TIM conclui compra da Atimus e cogita não entrar no leilão de 2,5 GHz

O grupo TIM de telecomunicações cogita usar os ganhos em qualidade de rede que terá com a aquisição da Atimus, antiga divisão de telecom do grupo AES, para evitar investimentos de curto prazo na tecnologia de quarta geração (4G).

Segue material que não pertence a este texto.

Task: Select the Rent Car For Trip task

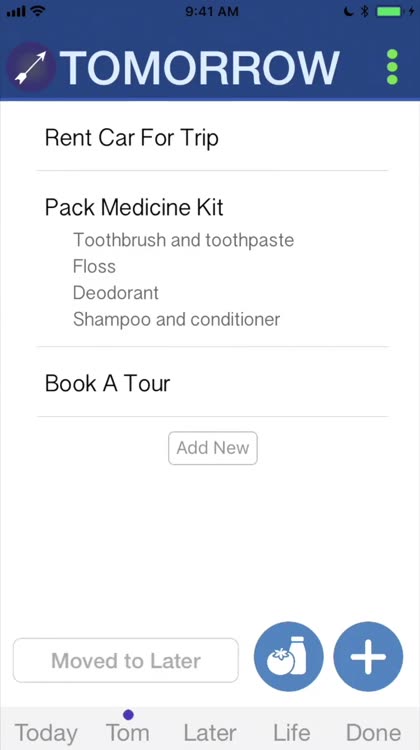Action: pos(212,138)
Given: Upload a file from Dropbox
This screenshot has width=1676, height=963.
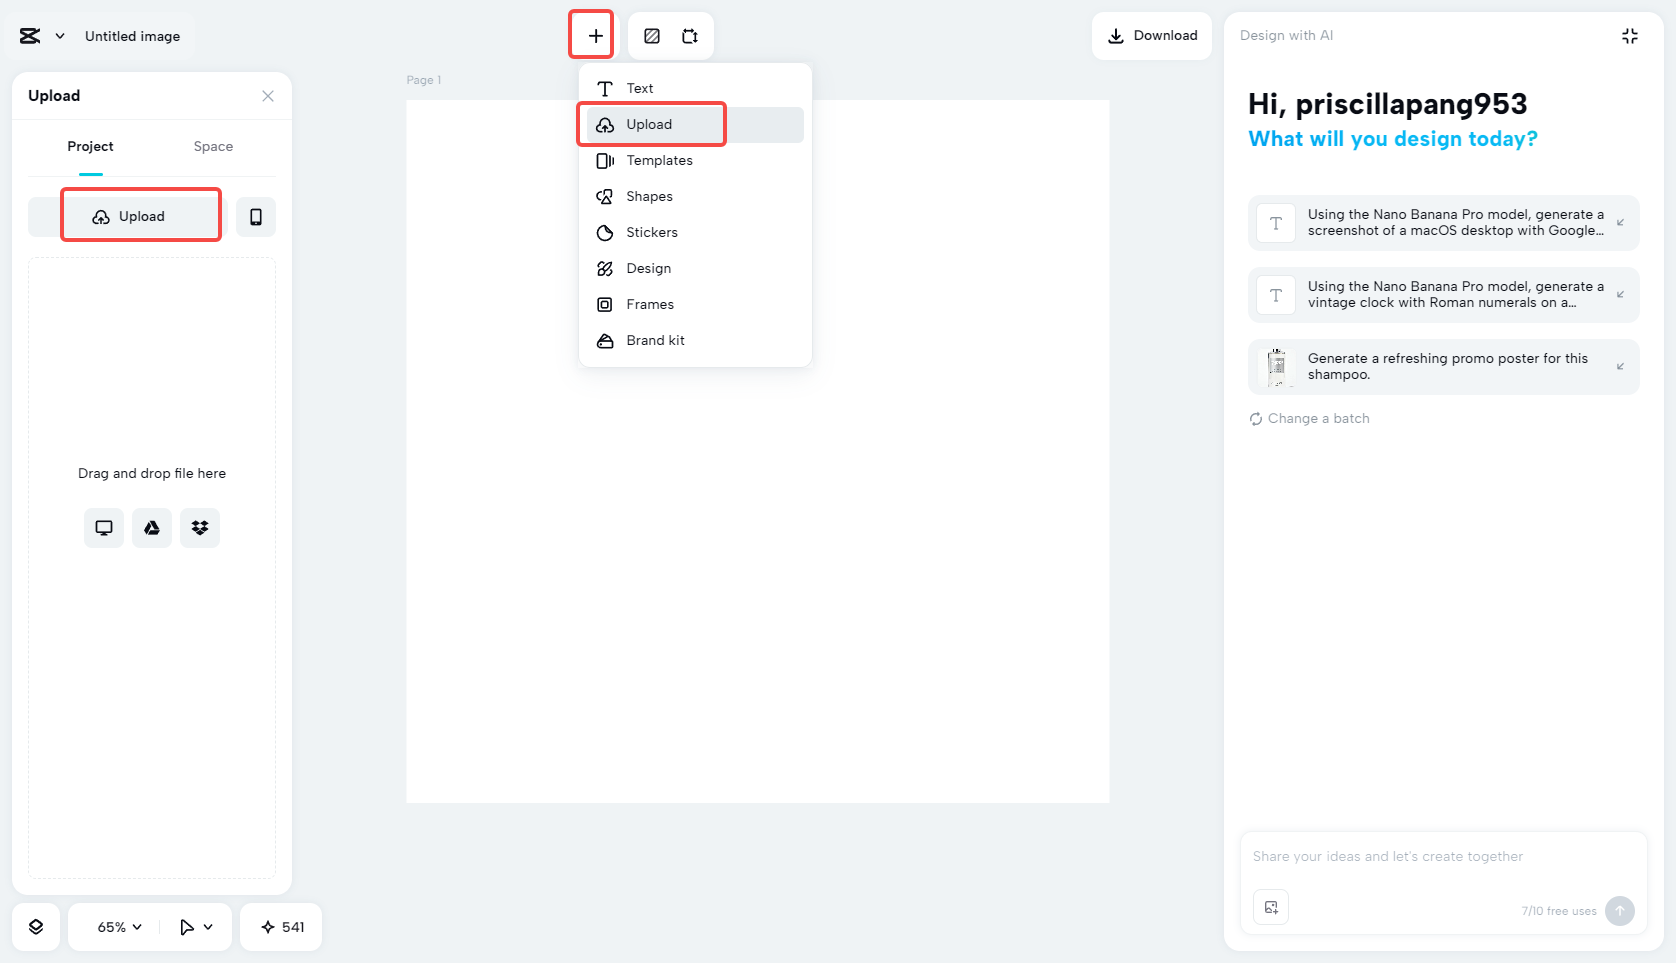Looking at the screenshot, I should point(200,527).
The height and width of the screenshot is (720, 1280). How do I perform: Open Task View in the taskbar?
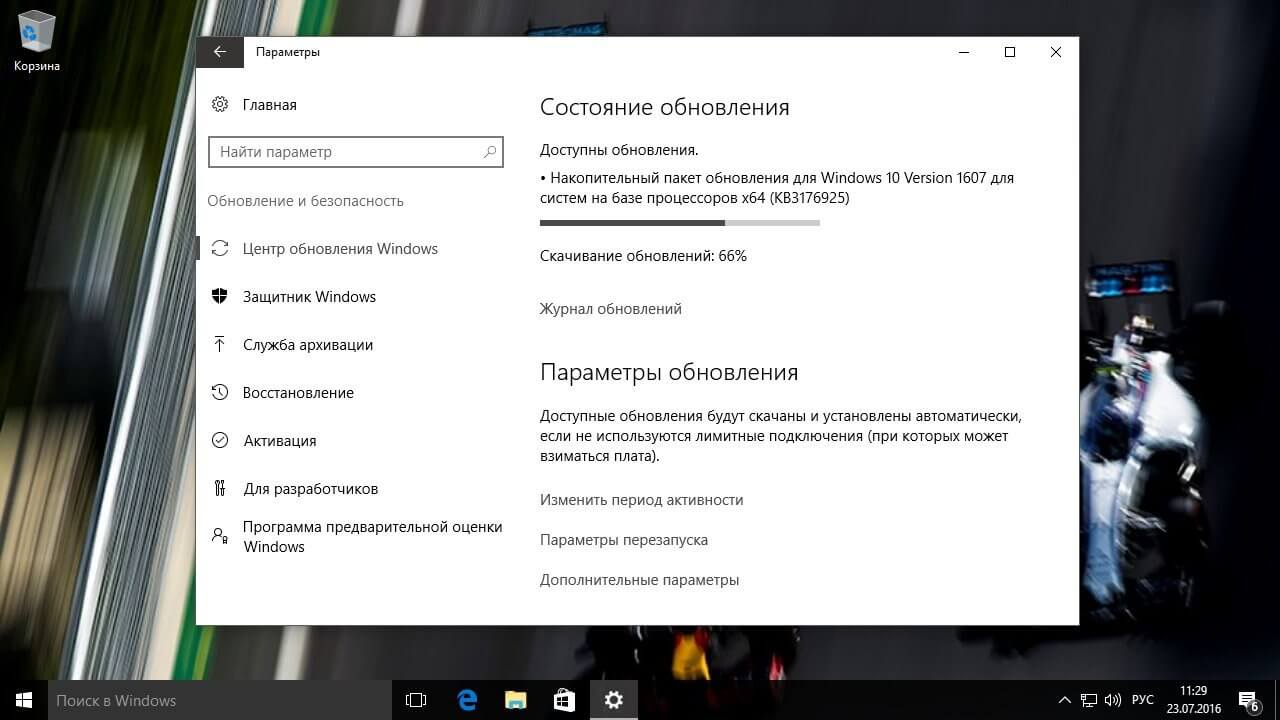[x=415, y=700]
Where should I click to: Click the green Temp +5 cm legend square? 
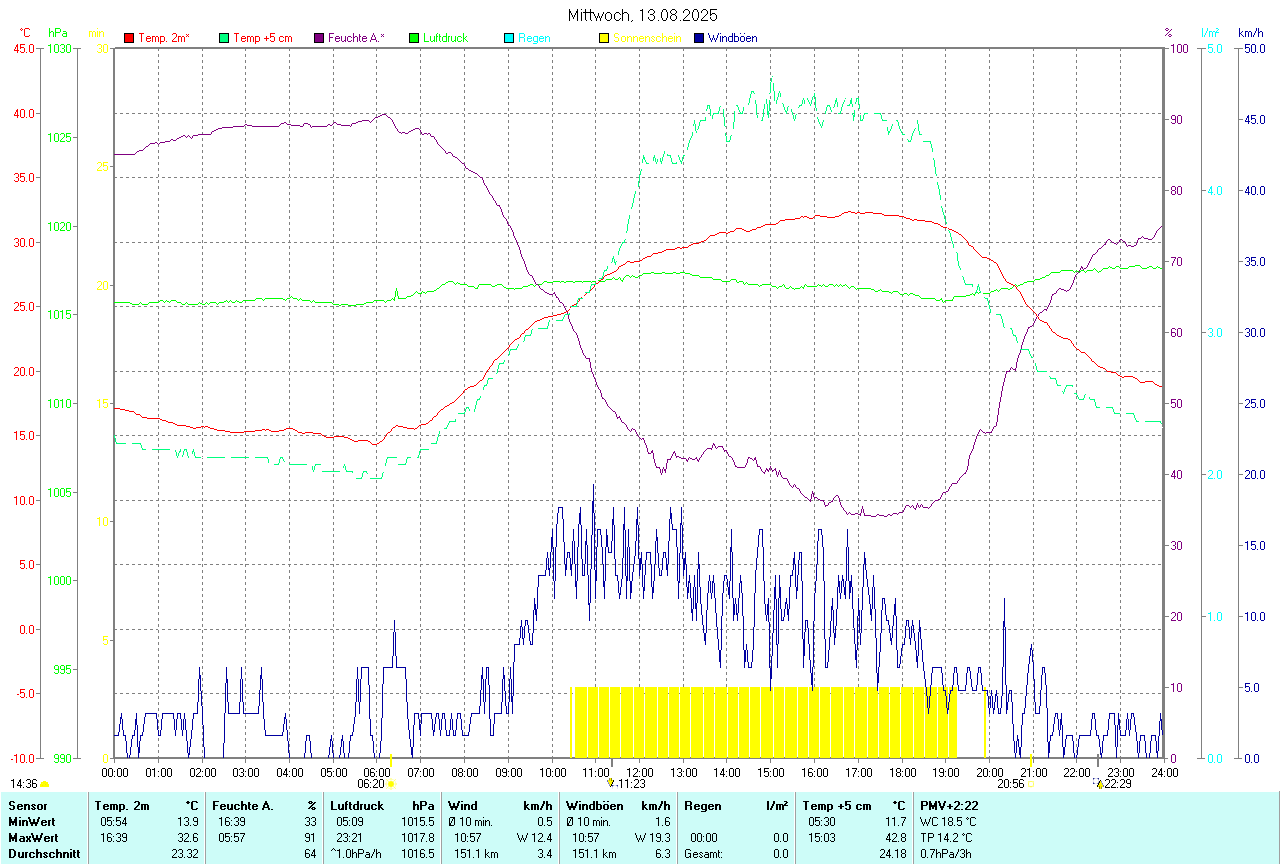[x=224, y=38]
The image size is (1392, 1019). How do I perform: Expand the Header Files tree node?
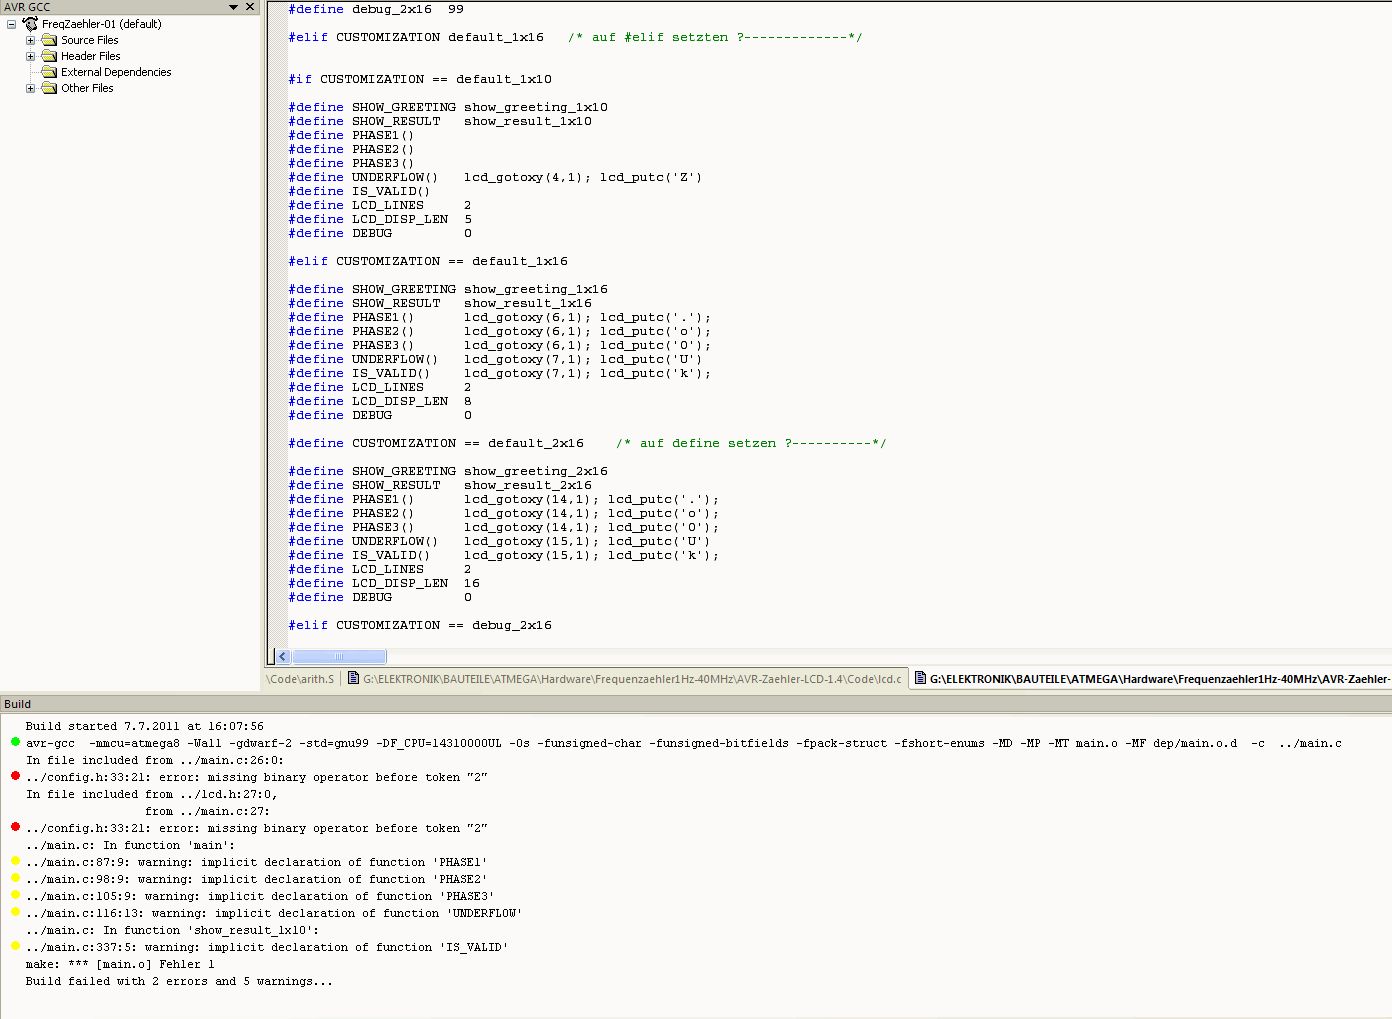tap(30, 56)
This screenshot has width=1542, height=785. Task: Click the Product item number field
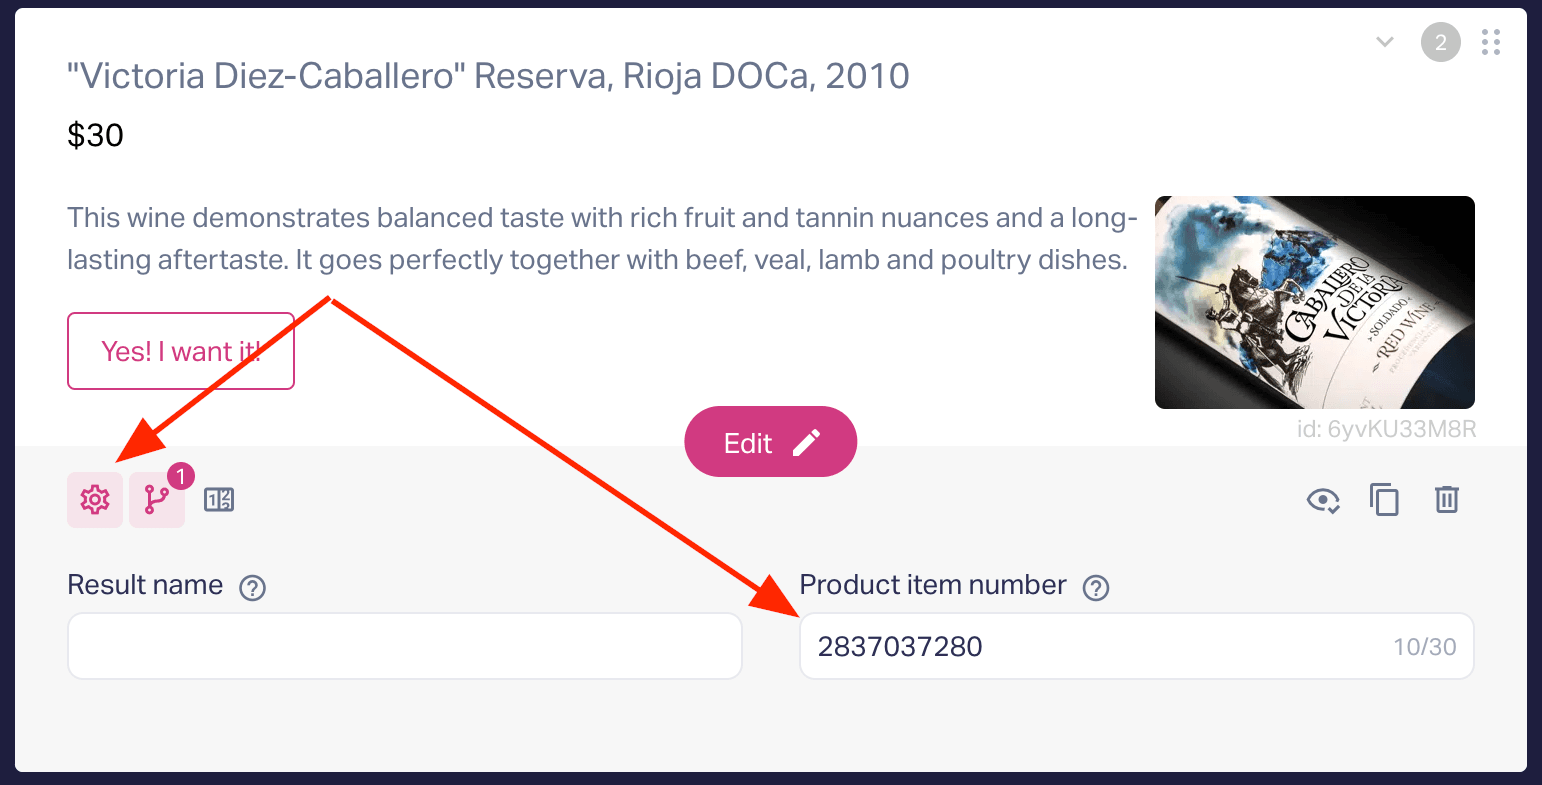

Com a empreitada, o grupo terá capacidade de atender a oito milhões de residências e 550 mil empresas em 21 cidades nos estados do Rio de Janeiro e de São Paulo.

A conclusão do negócio aconteceu ontem, quando foram pagos R$ 1,5 bilhão à companhia de energia elétrica pela empresa com ativos que incluem 5,5 quilômetros de cabos de fibra óptica entre São Paulo e Rio de Janeiro. Assim, a Atimus passará a se chamar TIM Fiber.  “Com as fibras podemos chegar à qualidade próxima a oferecida com o LTE e poupar investimentos em 4G”, afirma Rogério Takayanagi, principal executivo da estratégia de ofertas residenciais da empresa.

Está nos planos da TIM interligar a nova rede de fibras ópticas às suas antenas. A medida serve para aumentar a capacidade da operadora de telecom de oferecer planos de dados mais robustos e com menor custo ao usuário final.

O presidente da operadora, Luca Luciani, aproveitou a teleconferência de apresentação dos resultados financeiros da empresa para alfinetar o leilão de 2,5 GHz, previsto para abril do próximo ano. “Nem sei se vai acontecer, mas quando estiver próximo, vamos decidir sobre a nossa participação”.

Com redes mais robustas, o grupo aposta no alto nível de frustração do consumidor de brasileiro com os serviços prestados pelas concessionárias do setor para alavancar seu negócio de banda larga, tanto no mercado corporativo, quanto no residencial. “Queremos atuar nesta insatisfação com a chegada da rede da Atimus”, afirma Luciani.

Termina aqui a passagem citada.